▶ **Work item**:
In the data that follows, find the line with "Given: Click the red total 30 at bottom right"; transcribe it, every later line up to the one with "Viewport: 644px width, 385px height.", and that line as well, exactly and with no others.

▶ **Data records**:
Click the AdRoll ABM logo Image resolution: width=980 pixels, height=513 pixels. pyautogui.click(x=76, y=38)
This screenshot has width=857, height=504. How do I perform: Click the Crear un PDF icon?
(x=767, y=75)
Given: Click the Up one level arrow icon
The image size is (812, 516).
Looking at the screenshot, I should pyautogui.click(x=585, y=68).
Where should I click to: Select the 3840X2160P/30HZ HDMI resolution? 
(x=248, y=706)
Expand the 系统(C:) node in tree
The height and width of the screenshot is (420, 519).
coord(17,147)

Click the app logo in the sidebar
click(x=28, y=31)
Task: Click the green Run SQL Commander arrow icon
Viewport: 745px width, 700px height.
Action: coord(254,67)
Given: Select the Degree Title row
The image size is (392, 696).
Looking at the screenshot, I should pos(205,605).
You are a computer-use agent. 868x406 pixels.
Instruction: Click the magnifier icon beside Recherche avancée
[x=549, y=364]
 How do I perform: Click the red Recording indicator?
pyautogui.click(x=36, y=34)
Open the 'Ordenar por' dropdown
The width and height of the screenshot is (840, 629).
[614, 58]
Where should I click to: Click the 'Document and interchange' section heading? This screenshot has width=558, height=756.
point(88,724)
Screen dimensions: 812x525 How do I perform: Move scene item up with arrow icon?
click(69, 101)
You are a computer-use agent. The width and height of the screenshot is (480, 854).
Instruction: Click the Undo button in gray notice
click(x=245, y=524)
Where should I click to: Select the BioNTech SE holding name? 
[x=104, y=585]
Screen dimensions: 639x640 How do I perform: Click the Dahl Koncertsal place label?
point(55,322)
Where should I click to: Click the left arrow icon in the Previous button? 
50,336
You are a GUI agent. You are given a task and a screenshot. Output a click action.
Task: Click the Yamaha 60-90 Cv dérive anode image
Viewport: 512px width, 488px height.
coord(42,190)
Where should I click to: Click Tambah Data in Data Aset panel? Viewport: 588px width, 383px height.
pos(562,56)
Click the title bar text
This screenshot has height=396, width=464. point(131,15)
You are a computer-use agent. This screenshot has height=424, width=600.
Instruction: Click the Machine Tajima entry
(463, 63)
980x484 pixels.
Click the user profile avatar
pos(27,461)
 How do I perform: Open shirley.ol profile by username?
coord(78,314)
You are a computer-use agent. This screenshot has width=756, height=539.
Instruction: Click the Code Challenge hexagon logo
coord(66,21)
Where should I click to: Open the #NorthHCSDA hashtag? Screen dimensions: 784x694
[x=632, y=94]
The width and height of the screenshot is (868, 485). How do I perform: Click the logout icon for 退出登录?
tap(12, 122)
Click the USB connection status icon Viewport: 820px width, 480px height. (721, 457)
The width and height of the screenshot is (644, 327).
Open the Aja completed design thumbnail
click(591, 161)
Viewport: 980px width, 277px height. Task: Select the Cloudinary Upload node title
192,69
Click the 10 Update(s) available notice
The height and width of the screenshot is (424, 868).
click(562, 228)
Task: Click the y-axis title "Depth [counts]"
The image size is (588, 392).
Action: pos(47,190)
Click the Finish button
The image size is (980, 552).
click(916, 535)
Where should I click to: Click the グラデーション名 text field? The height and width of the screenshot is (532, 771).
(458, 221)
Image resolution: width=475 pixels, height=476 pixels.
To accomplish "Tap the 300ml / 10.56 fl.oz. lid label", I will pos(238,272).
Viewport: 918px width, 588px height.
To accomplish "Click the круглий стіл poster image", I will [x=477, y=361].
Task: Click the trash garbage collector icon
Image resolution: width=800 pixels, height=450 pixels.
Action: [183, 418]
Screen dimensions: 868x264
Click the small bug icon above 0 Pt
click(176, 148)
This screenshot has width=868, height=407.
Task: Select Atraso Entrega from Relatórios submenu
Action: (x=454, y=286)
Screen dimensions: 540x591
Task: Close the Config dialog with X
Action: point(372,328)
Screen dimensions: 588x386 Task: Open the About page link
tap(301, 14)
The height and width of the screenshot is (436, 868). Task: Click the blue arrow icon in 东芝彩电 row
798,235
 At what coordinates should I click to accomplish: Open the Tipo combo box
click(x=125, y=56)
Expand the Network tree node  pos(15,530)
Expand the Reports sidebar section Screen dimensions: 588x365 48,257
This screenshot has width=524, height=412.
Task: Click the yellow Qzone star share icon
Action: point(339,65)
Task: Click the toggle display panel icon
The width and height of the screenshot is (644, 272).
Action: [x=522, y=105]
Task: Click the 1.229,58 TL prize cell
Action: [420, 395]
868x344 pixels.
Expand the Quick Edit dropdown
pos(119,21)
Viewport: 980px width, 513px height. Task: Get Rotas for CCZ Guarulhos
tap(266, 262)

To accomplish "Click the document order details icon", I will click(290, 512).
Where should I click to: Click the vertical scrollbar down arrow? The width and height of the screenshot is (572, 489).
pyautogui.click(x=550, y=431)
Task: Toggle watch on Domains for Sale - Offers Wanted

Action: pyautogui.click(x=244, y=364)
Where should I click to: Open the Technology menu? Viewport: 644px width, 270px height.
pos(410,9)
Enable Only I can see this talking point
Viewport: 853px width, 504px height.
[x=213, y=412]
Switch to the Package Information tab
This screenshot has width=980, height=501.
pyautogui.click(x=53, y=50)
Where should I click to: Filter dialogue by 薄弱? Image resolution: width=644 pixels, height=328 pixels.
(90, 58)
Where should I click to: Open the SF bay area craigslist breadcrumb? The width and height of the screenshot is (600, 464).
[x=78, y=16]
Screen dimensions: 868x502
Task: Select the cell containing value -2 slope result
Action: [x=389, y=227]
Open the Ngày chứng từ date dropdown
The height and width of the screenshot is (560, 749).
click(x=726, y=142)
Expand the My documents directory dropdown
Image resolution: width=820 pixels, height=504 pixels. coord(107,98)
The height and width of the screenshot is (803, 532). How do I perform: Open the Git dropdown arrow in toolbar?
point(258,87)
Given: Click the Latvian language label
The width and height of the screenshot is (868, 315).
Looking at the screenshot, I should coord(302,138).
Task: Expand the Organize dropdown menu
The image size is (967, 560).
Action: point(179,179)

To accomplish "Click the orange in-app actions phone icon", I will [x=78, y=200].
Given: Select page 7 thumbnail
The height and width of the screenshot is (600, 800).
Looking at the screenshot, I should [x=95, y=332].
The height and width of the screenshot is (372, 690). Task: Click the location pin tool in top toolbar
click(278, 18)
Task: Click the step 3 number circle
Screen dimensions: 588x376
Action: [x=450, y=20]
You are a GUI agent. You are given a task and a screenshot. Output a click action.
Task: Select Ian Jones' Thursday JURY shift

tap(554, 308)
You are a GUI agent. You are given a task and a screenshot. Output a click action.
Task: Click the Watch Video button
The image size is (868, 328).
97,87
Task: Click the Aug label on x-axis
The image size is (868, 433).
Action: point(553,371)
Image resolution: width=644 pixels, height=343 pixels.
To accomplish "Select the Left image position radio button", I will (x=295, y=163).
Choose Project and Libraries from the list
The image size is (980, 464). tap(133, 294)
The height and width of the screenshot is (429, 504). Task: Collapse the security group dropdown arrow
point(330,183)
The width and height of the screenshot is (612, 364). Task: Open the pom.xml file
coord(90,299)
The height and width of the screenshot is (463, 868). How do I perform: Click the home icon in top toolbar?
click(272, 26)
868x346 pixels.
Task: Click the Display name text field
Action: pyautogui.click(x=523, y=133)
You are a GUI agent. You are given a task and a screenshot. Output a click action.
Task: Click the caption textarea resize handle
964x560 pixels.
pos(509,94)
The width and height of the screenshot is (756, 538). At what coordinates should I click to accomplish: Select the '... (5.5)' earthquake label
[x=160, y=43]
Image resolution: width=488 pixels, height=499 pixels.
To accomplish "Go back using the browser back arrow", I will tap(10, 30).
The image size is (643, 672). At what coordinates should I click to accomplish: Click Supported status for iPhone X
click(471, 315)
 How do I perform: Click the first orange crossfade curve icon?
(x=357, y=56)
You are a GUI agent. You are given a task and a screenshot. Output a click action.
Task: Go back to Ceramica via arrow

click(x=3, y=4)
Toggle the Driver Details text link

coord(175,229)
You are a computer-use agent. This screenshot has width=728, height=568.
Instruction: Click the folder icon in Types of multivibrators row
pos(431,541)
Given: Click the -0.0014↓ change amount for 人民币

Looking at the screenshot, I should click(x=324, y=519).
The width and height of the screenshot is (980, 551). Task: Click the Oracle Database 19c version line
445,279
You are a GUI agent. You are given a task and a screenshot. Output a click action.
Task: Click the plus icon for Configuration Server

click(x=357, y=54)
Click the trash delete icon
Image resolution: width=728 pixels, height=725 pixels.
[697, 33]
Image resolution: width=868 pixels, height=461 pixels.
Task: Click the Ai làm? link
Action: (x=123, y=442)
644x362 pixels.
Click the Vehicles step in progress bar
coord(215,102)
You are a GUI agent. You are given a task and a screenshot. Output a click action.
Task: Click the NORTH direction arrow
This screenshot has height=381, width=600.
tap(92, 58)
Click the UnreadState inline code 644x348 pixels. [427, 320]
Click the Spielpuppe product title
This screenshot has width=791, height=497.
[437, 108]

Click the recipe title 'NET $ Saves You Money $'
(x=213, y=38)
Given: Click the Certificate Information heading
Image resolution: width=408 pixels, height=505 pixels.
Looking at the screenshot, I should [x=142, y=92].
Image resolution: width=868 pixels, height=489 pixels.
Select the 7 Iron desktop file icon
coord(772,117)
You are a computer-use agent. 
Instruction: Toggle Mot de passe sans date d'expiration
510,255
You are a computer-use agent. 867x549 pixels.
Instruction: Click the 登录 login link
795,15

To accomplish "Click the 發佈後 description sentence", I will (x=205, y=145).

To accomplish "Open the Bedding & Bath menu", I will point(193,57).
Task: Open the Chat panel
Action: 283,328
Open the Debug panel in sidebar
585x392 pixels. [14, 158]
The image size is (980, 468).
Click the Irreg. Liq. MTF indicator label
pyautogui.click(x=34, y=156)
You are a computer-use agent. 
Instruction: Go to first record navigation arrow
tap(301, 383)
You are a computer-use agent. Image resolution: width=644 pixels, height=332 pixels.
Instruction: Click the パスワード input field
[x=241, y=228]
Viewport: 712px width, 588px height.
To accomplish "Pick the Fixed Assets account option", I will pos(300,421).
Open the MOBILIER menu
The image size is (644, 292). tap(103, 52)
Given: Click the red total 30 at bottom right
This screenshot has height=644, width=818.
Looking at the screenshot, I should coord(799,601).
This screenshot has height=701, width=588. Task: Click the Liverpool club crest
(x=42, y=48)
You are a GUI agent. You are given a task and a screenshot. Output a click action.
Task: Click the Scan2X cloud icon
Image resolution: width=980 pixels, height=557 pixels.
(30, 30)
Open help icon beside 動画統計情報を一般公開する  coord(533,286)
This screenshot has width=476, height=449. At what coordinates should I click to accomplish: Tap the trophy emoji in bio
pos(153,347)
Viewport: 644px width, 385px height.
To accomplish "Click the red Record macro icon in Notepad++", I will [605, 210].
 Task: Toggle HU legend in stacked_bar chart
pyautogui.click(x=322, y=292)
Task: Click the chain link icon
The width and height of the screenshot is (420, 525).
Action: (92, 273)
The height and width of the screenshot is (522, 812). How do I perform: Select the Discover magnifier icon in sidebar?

▶ **Completed task**:
Given: Click the red total 30 at bottom right
This screenshot has height=644, width=818.
Looking at the screenshot, I should coord(799,601).
This screenshot has height=701, width=588. Task: Click the Liverpool club crest
(x=42, y=48)
You are a GUI agent. You are given a task and a screenshot. Output a click action.
Task: Click the Scan2X cloud icon
Image resolution: width=980 pixels, height=557 pixels.
(30, 30)
Open help icon beside 動画統計情報を一般公開する  coord(533,286)
This screenshot has width=476, height=449. At what coordinates should I click to accomplish: Tap the trophy emoji in bio
pos(153,347)
Viewport: 644px width, 385px height.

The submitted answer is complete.